> **Source data**
# # # #

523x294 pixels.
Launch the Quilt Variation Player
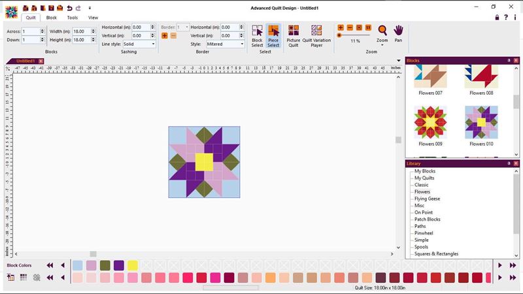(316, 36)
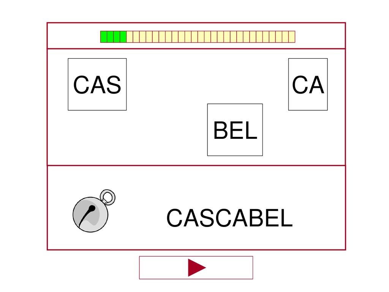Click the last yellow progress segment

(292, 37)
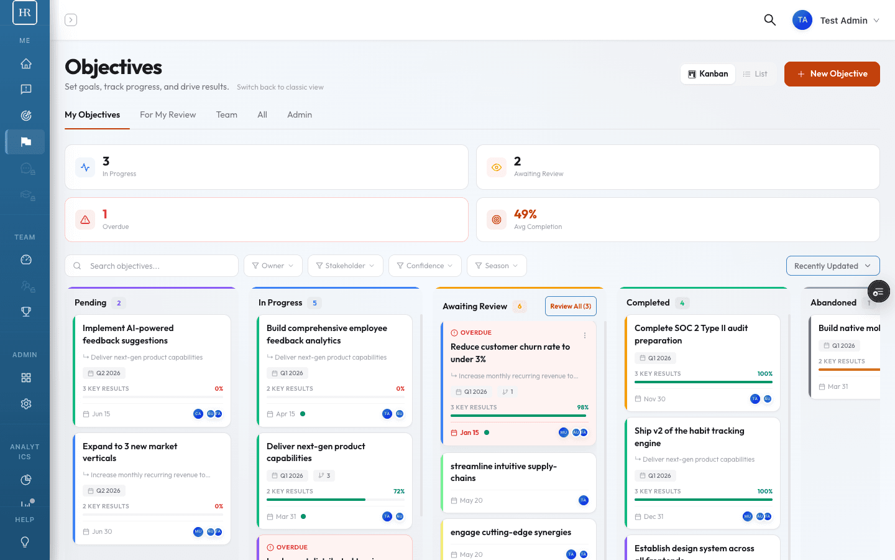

# # # #

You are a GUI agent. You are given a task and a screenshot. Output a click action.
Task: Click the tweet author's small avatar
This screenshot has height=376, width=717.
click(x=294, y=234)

# # # #

> **Exercise instructions**
Write out the lines above from the line with "You are a GUI" up to and including the line with "click(x=294, y=234)".

> **Written response**
You are a GUI agent. You are given a task and a screenshot. Output a click action.
Task: Click the tweet author's small avatar
This screenshot has height=376, width=717.
click(x=294, y=234)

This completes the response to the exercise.